There are 2 services created for Polybase.

Polybase Engine: This is the brains of the operation. The engine service is the core service that parses TSQL into requests to the external data source, sends results to the client, coordinates with compute nodes (in a scale out scenario). If you have Polybase configured in a scale-out group, there will be 1 Engine service that is the control node for all the other included nodes (referred to as compute nodes.

Data Movement: If the Engine is the brain, then this is the brawn. This service (often just called DMS for Data Movement Service), temporarily moves data from the external source to SQL Server. In a scale-out scenario, you will have multiple nodes running DMS tasks in parallel to spread out the load to multiple SQL Servers. This is similar to a Hadoop data node. In order to fulfill queries, there may also be a need to shuffle some of this temporary data between various nodes in the scale-out group. This service performs that function as well.

When in a scale-out scenario, you can see the members of the group via SSMS as seen below. More info about scale-out groups can be found in the Polybase Guide linked at the beginning of this post.

Files:

For the most part, all the files required for the services are installed in the <InstanceRoot>\MSSQL\Binn\Polybase, and for the most part, you will not touch these files. The exception will be the <instanceRoot>\Binn\Polybase\Hadoop\conf directory. Here you will see config files that you can modify to enter path information from your Hadoop environment to enable predicate pushdown and Kerberos authentication.

You will find log files in a subfolder where you have the SQL Server log files installed. In my case it is <InstanceRoot>\MSSQL\Log\Polybase. There are log files for both the Engine and Data Movement services. They log all activity for these services and data will roll over based on the size of the files, therefore there will be varying history based on activity level. Errors also log to error specific files which will have a longer retention. Along with the DMVs, these will be your best tools in troubleshooting both performance and failures with Polybase. Describing the contents separate topic all itself, and I plan to follow up with a post on that at a later date.

System Databases:

There are 3 databases created by Polybase. While they are not really system databases in the sense that they are in the "System Databases" in SSMS, I consider them system dbs similar to how I like to consider SSISDB a system database. It is not a db you want to mess with the schema or data. The three databases are DWConfiguration, DWDiagnostics, and DWQueue. For the most part, their name pretty well describes their usage, but they are not databases you will ever be querying unless directed to by Microsoft Support while troubleshooting a support case. Even then, typically log files and DMV data are all that will be requested. I suggest you leave these dbs alone. Back them up along with the other system databases, but most likely it would be easier to uninstall/reinstall Polybase then to worry about ever restoring these dbs.

Database objects:

After Polybase is installed, you will have 4 new object types that you can create, and all three are needed to successfully query external sources supported by Polybase.

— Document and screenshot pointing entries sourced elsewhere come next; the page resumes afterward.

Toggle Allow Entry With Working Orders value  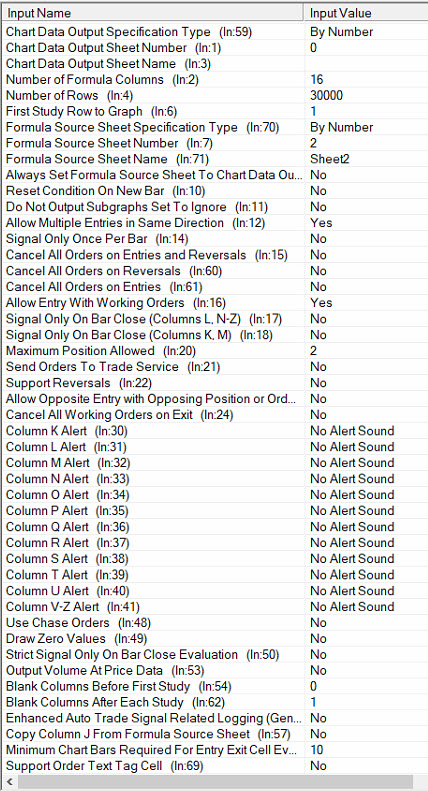tap(366, 303)
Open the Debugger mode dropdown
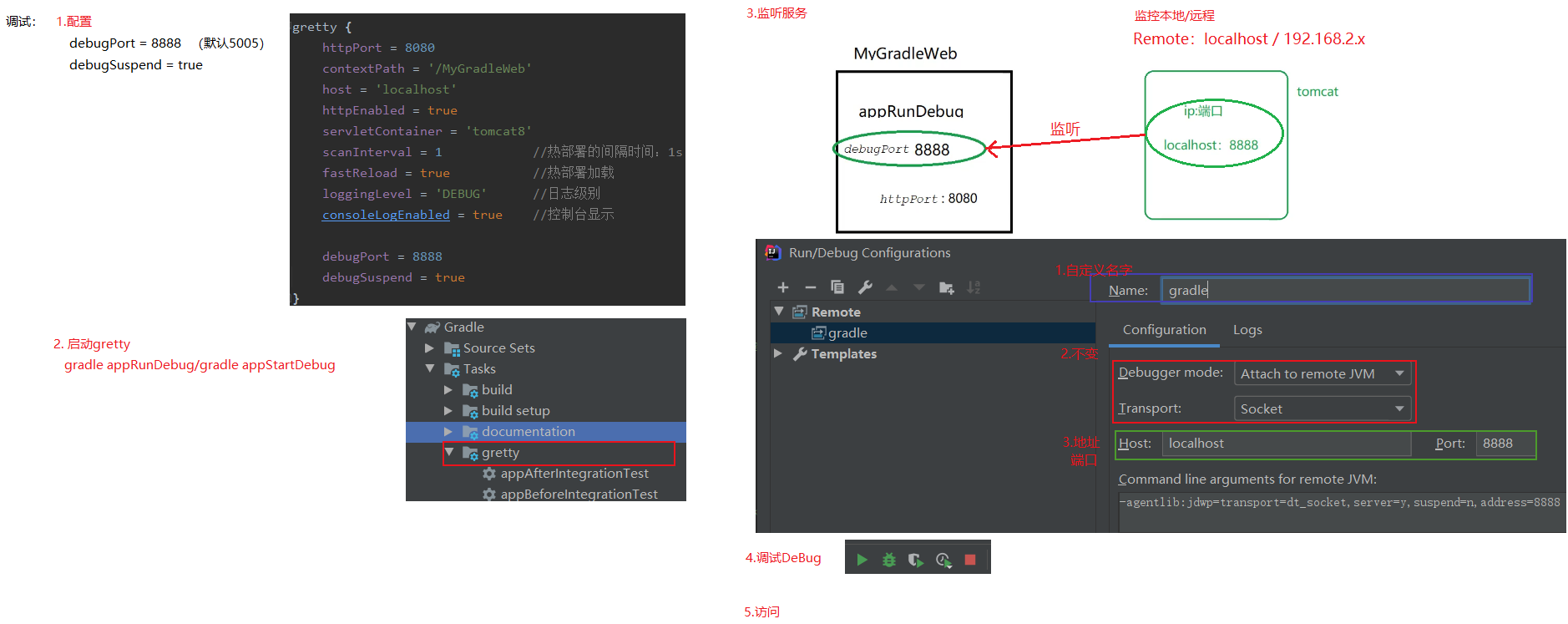 pyautogui.click(x=1322, y=373)
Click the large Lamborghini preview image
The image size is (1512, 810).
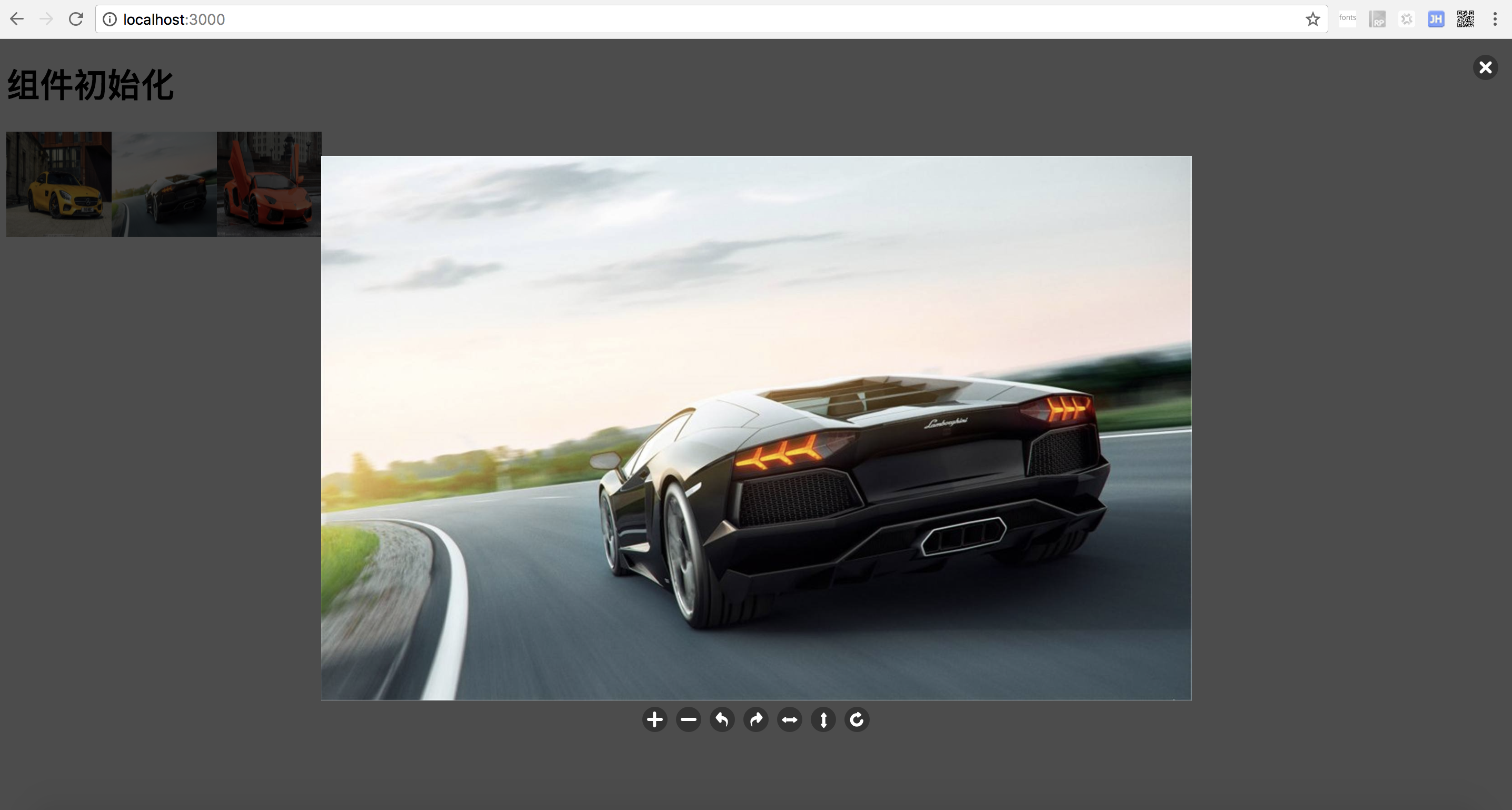pyautogui.click(x=756, y=428)
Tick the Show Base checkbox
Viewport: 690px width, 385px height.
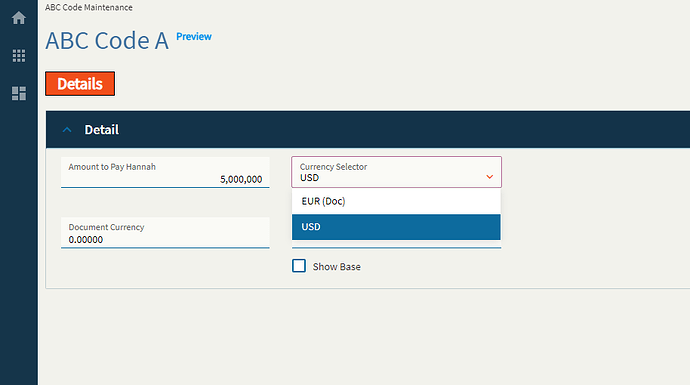click(299, 266)
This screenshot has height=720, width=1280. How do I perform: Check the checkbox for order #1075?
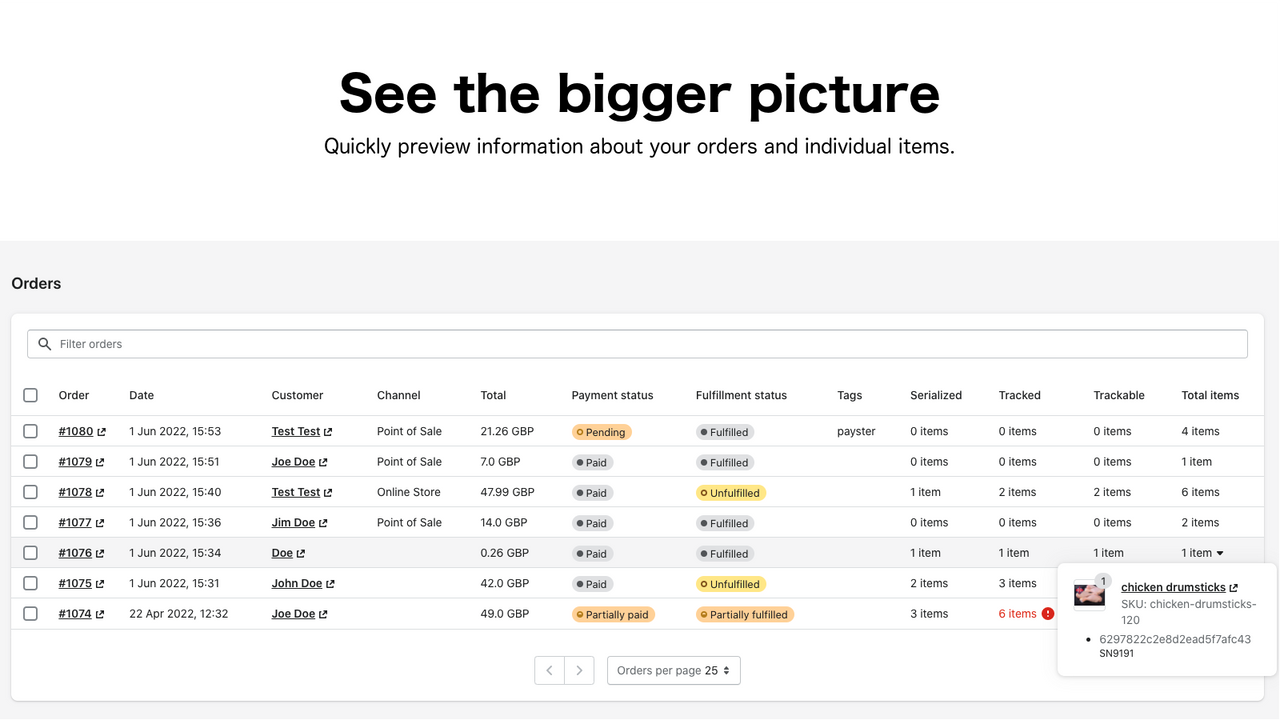(x=30, y=583)
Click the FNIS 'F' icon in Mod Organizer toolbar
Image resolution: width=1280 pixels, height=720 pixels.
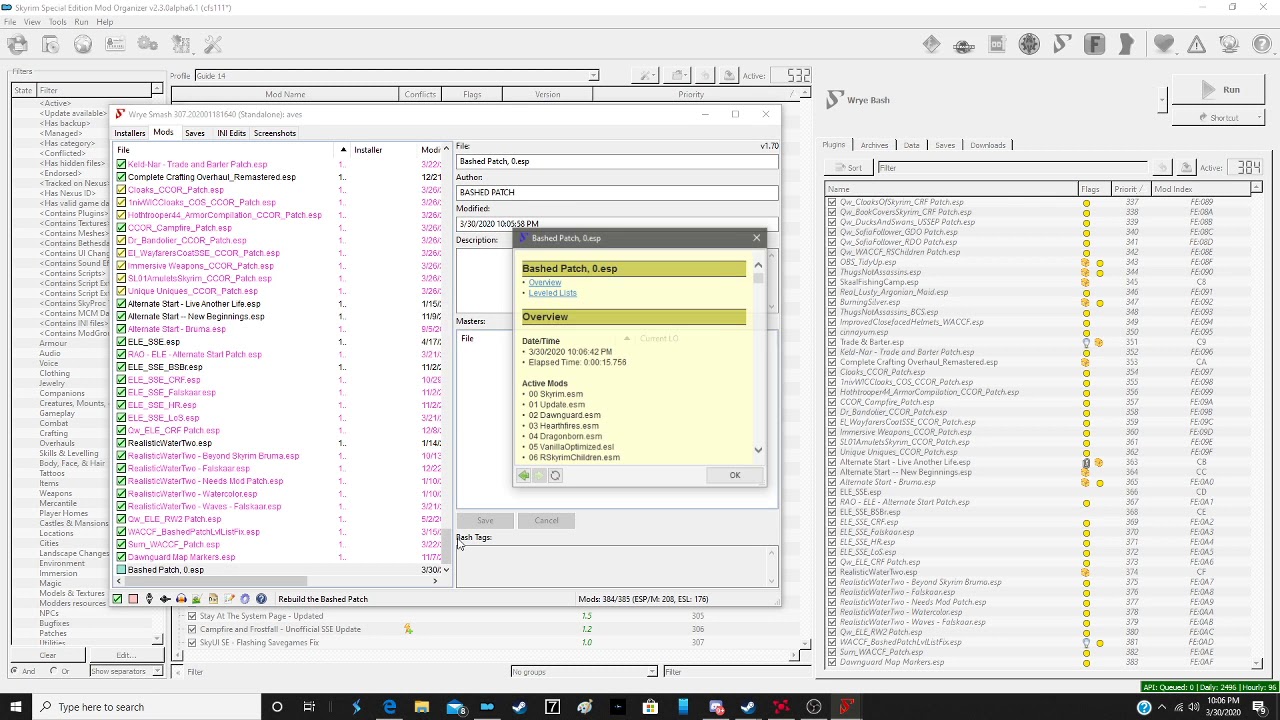1094,44
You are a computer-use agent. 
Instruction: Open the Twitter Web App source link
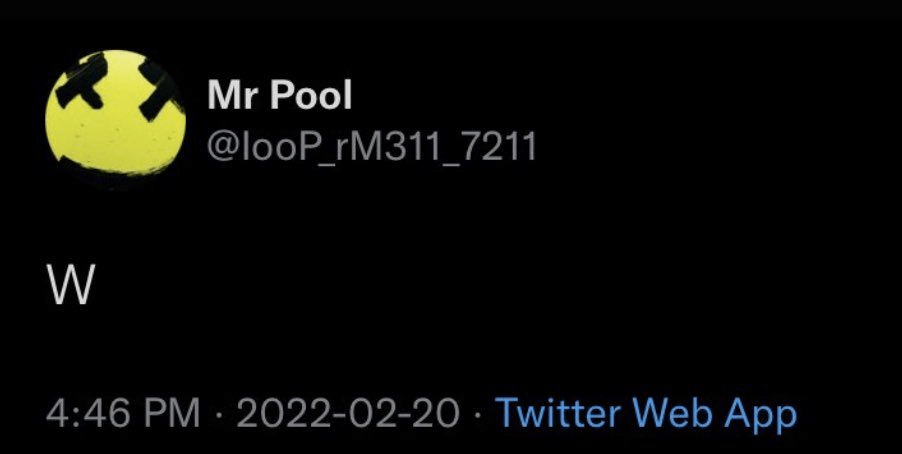[646, 414]
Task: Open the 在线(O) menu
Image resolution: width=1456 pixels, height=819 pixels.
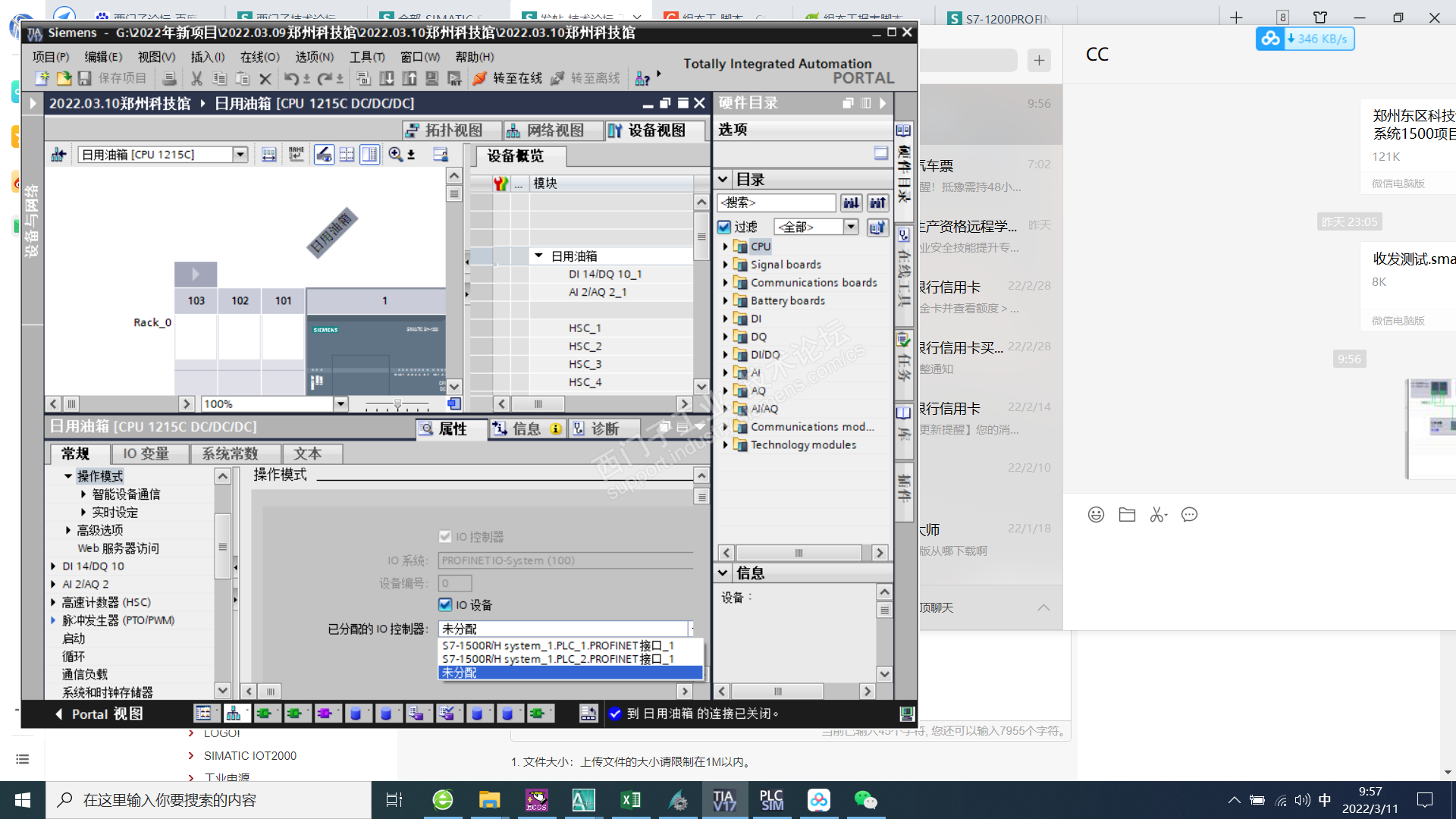Action: pos(259,57)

External Data Source: This is the pointer to the data source. The type of information required depends on the data source. For example, Hadoop data sources require a name node IP address and port.

External File Format: This defines the file format that you will be accessing (examples are ORC, RCFILE, DELIMITED)

External Table: This is where you define the columns that you want and specify the external data source, file format, and the location within the external data source (path to folder). This is the object that you will select just as if it is a table within a SQL Server database.

Database Scoped Credential: This will only be used when configuring the external data source for Kerberos authentication.

This has been a fairly lengthy post, and it really just touches the surface of Polybase. It is a complex feature that has grown and been used for a number of years in the Parallel Data Warehouse product, but is now available in SQL Server 2016. It is very powerful, but it is also very different for a DBA. I will be posting a 2 part series here in the next few weeks on how you can build your own environment to learn and test Polybase.